Le master MER en pratique

Deux années, plusieurs pays et 120 crédits ECTS. Le master européen MER (Marine Environment) repose sur une mobilité intégrée au cursus. Les étudiants commencent leur formation dans l’une des universités du consortium – dont l’université de Bordeaux – avant de poursuivre leur deuxième semestre à l’Université du Pays basque, à Bilbao. Au troisième semestre, ils rejoignent, selon leur parcours, l’Université de Southampton, l’Université de Liège ou l’Université des Açores.
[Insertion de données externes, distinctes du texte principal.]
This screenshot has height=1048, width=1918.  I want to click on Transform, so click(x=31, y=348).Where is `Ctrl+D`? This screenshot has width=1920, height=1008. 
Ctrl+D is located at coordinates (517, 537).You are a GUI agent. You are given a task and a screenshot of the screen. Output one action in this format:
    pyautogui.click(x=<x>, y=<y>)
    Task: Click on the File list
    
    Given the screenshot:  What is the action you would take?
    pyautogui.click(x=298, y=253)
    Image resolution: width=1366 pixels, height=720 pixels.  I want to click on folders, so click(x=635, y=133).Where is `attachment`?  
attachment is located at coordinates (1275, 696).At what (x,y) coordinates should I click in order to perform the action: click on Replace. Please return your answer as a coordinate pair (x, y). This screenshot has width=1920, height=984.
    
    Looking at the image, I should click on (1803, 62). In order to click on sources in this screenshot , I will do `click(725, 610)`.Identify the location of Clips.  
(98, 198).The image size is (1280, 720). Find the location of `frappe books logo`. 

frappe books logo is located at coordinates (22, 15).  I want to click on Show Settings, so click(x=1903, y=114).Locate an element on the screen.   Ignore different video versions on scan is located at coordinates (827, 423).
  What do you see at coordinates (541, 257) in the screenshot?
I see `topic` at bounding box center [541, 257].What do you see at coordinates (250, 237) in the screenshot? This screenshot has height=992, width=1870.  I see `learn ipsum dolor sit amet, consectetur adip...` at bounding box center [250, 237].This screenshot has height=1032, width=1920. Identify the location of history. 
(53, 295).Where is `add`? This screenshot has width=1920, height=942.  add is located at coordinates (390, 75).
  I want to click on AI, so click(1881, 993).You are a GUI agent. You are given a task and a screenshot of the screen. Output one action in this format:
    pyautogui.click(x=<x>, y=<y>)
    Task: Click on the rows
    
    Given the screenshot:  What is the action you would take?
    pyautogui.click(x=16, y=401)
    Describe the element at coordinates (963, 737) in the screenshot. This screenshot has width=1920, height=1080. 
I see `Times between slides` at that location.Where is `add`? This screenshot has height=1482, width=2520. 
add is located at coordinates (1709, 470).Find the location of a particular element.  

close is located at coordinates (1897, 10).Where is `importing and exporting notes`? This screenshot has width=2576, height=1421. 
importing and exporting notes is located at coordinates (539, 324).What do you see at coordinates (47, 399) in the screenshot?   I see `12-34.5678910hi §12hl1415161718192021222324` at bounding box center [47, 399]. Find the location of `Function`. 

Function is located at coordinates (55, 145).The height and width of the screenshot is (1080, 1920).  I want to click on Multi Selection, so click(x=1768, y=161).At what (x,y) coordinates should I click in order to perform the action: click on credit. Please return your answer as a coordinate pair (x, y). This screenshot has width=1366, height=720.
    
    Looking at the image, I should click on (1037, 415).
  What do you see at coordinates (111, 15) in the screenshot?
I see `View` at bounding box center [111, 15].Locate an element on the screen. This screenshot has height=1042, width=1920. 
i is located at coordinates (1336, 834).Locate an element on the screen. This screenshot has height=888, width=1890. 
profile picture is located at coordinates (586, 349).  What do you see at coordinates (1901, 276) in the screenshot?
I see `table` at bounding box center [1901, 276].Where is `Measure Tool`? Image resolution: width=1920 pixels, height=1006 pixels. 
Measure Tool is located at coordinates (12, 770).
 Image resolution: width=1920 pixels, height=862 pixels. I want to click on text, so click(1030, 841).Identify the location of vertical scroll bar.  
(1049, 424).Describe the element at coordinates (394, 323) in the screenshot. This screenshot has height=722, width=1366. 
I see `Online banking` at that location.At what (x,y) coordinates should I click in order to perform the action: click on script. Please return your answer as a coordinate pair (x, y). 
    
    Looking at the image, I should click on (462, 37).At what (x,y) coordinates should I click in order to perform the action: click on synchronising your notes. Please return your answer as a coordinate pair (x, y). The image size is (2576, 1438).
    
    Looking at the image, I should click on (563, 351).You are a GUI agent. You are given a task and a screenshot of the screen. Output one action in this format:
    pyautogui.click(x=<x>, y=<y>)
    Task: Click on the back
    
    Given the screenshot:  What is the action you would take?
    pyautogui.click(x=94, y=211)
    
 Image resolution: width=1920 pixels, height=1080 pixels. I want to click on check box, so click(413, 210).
Le quatrième et dernier semestre est consacré au stage de recherche, qui peut être réalisé partout dans le monde. Au cours de leur deuxième semestre à Bilbao, les étudiants se retrouvent également au RIMER, un cours intensif avec des spécialistes venus du monde entier, organisé pendant deux semaines dont une semaine en février à l’Aquarium de San Sebastián (Espagne) et une en juin à la station marine de Plentzia.

De 6 à 7 étudiants à ses débuts, le master accueille aujourd’hui plus de 40 étudiants par promotion. À Bordeaux, où une vingtaine d’étudiants sont attendus pour le premier semestre, les enseignements, entièrement dispensés en anglais, croisent les différentes composantes des sciences de l’océan : biologie marine, géologie, physique et chimie marine.

À l’université de Bordeaux, ce sont les enseignants-chercheurs Philippe Le Coustumer et Thierry Corrège qui ont permis l’ancrage du master MER. Jörg Schäfer l’a d’abord rejoint comme enseignant avant d’en prendre la responsabilité pour Bordeaux en septembre 2010. Secondé depuis de nombreuses années par Jérôme Bonnin, professeur à l'université et Johan Etourneau, maître de conférences à l’École pratique des hautes études (EPHE), il cède la responsabilité à partir de septembre 2026 à ses collègues investis à ses côtés au sein du MER consortium depuis longtemps.
Côté formation, les unités de formation en Biologie et en Sciences de la Terre et Environnement sont impliquées, avec la participation d’INRAE et des laboratoires EPOC et Écosystèmes aquatiques et changements globaux (EABX), tandis que la Direction des relations internationales de l’université accompagne le volet de gestion internationale du programme.
L'université de Bordeaux est coordinatrice ou partenaire de plusieurs masters européens. 
​​​​​

En savoir plus

Le MER Community Summit 2026
 

Organisé dans le cadre du Master Erasmus Mundus MER2030 (Marine EnviRonment), cet événement international réunit du mercredi 2 au dimanche 6 septembre 2026 environ 200 participants : étudiants, alumni, enseignants-chercheurs, chercheurs et représentants des universités partenaires du consortium (université de Bordeaux, UPV/EHU, Université de Liège, University of Southampton, University of the Azores), autour des grands enjeux liés aux sciences marines, à la transition environnementale et à la gouvernance durable des océans.

Au-delà de sa dimension événementielle, le Summit constitue un temps fort à l'interface entre formation et recherche, avec un programme mêlant sessions scientifiques, ateliers thématiques, échanges autour des parcours académiques et professionnels, ainsi que des temps de réflexion sur les futures coopérations internationales du réseau MER. L'événement s'inscrit également dans les dynamiques européennes portées par l'université de Bordeaux et ses partenaires.